[Collected data]
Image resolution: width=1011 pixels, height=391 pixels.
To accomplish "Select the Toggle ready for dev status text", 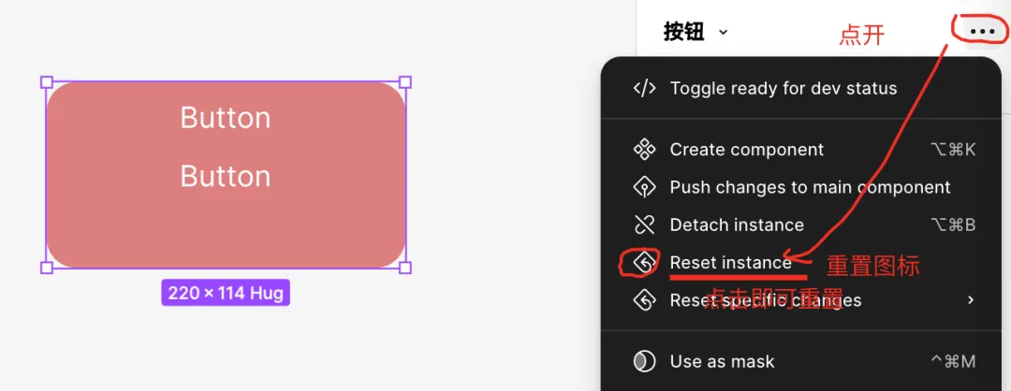I will point(783,89).
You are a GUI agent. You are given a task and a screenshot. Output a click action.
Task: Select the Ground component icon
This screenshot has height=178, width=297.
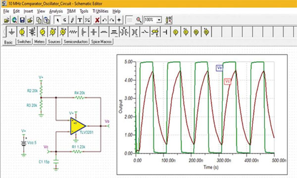[12, 32]
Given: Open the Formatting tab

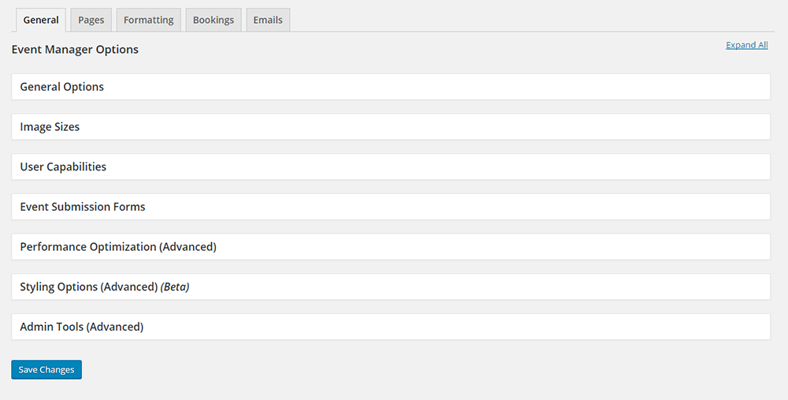Looking at the screenshot, I should 149,21.
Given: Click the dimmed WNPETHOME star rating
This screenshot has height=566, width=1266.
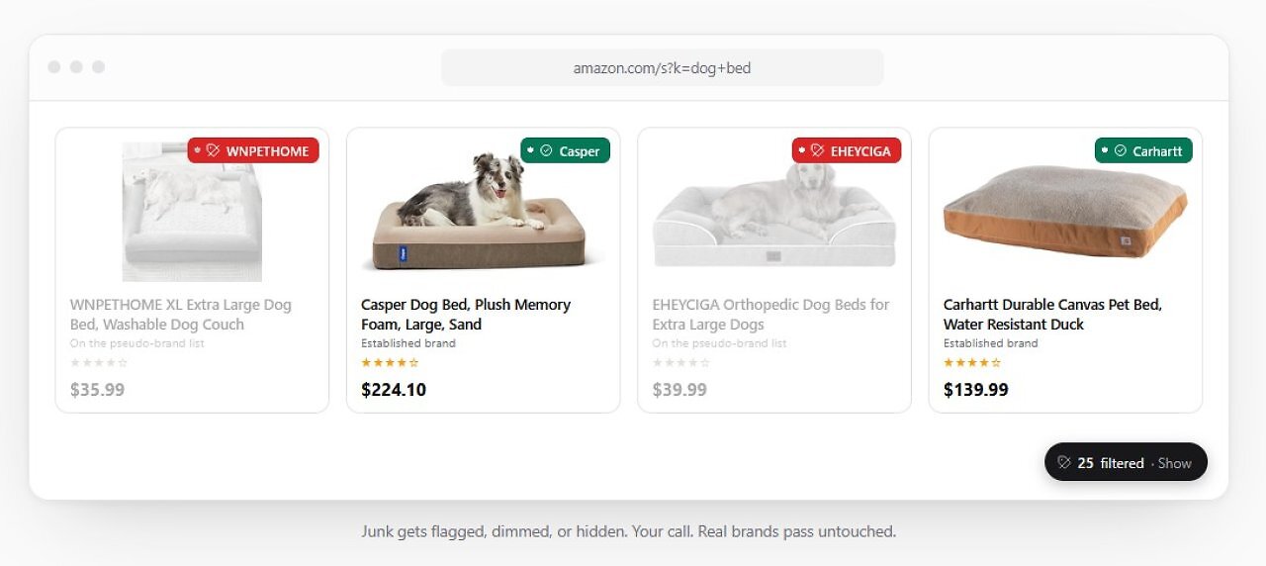Looking at the screenshot, I should (99, 363).
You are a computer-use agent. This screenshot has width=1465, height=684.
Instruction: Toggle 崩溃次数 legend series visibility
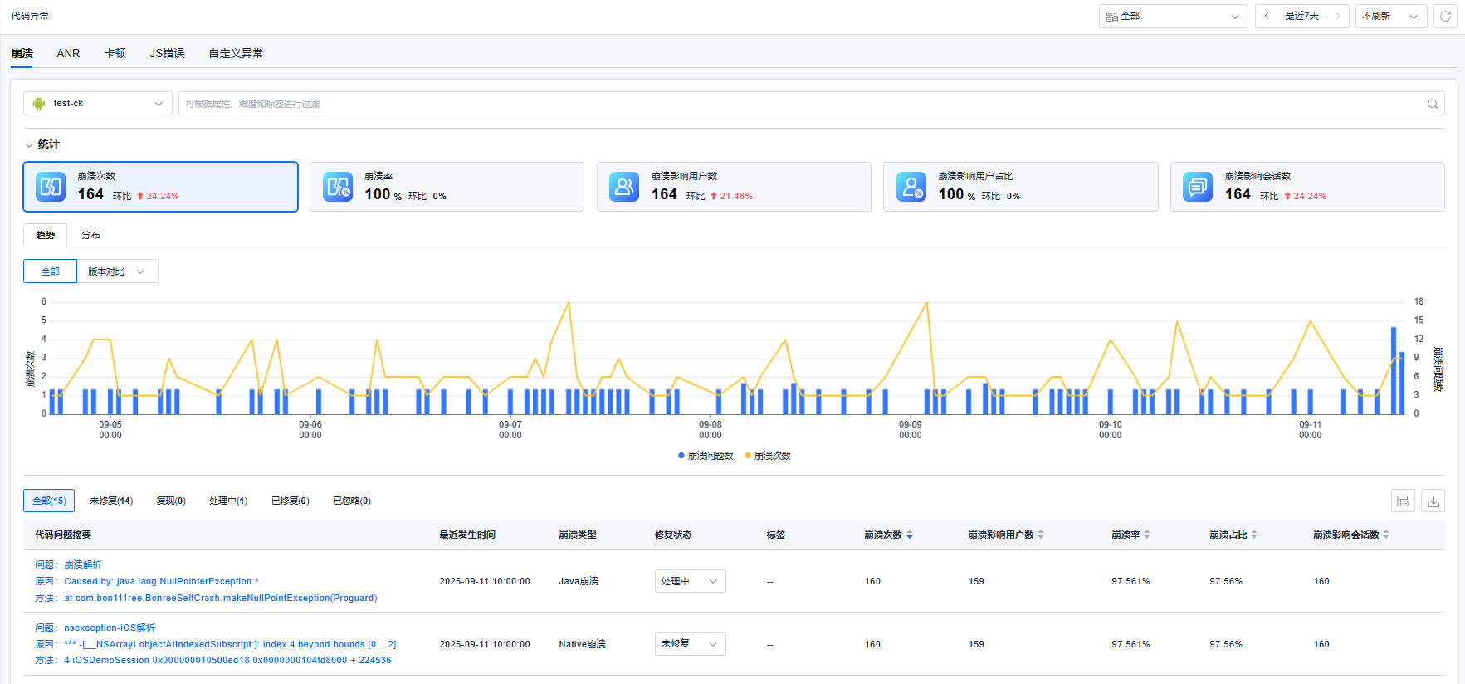click(768, 456)
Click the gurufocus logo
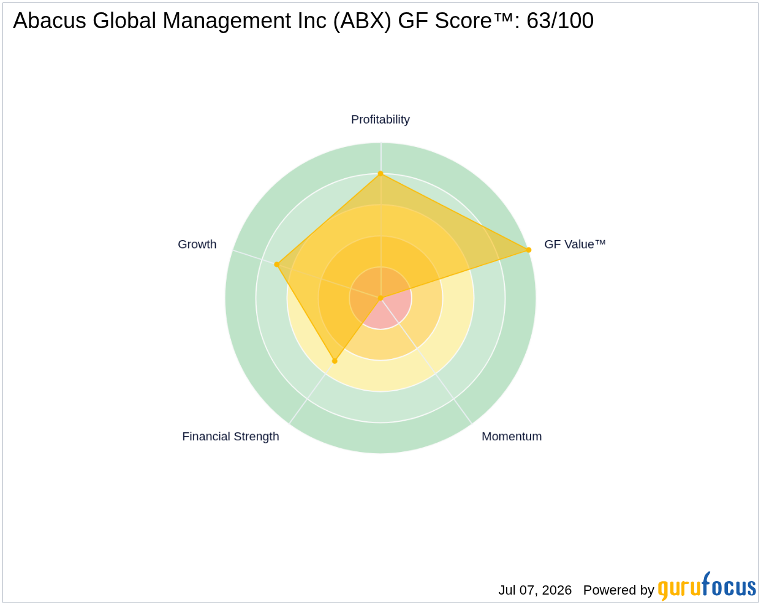This screenshot has height=605, width=761. (706, 587)
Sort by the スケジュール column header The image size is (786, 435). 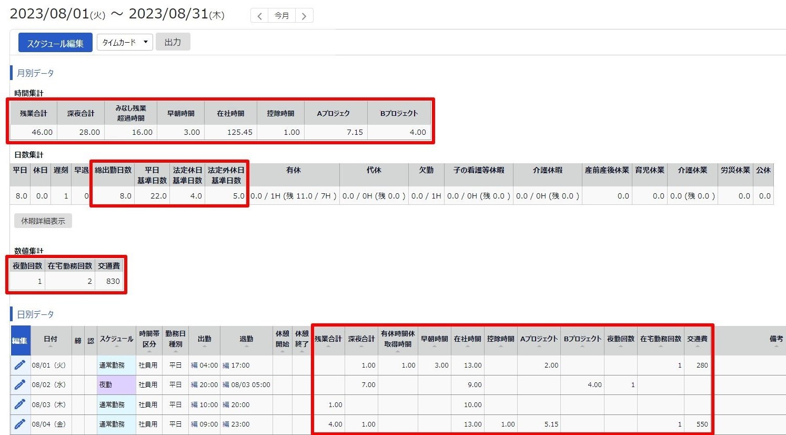(x=116, y=340)
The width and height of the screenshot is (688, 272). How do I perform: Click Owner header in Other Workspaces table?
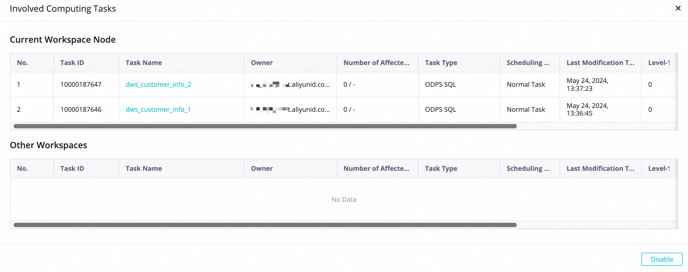coord(262,169)
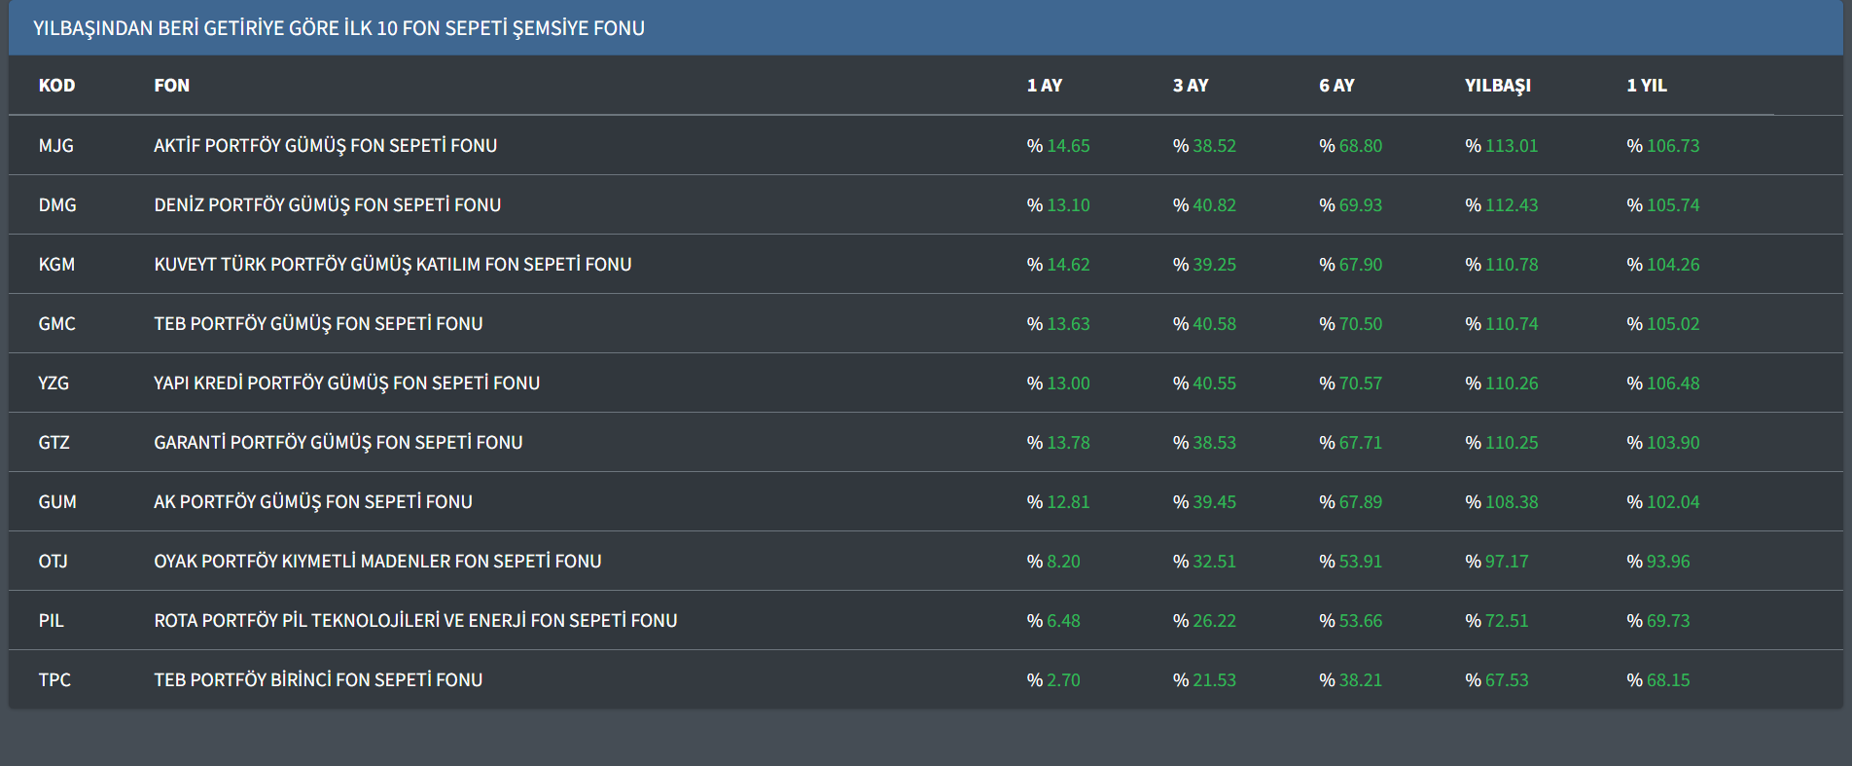Click OYAK PORTFÖY KIYMETLİ MADENLER fund
Screen dimensions: 1852x766
pyautogui.click(x=377, y=562)
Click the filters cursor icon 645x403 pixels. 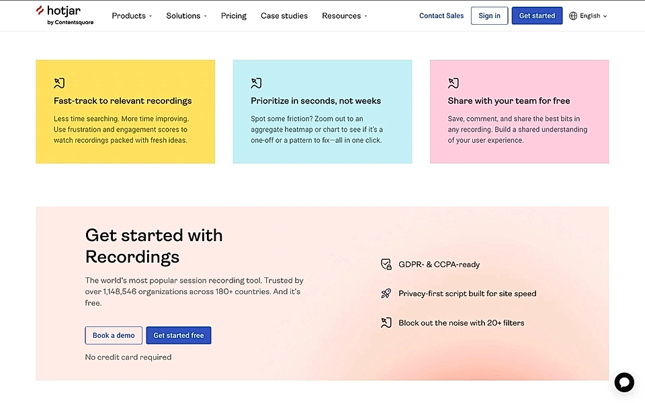[x=386, y=322]
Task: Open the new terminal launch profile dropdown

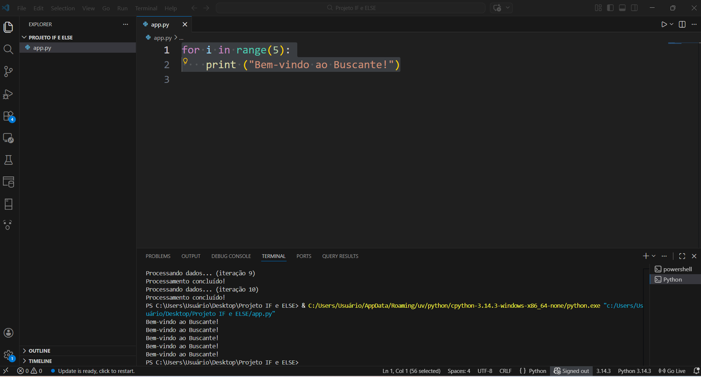Action: click(x=654, y=256)
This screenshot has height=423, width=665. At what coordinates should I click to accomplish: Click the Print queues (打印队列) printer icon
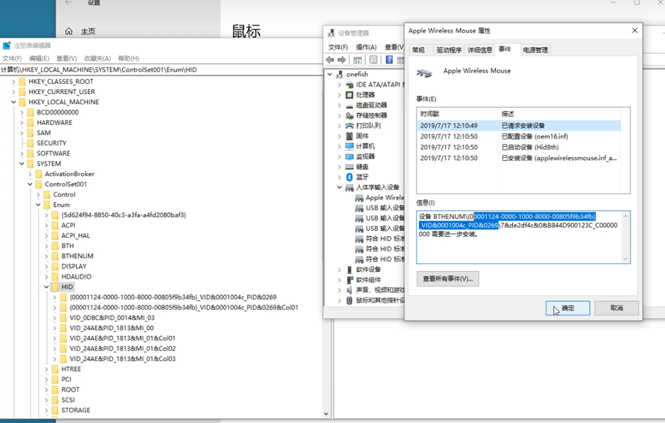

**Exercise prompt**
Where a line of the data above includes the string "agent", pull it out.

**The answer**
You are a GUI agent. You are given a task and a screenshot. Output a click action.
You are a computer-use agent. This screenshot has width=1465, height=684.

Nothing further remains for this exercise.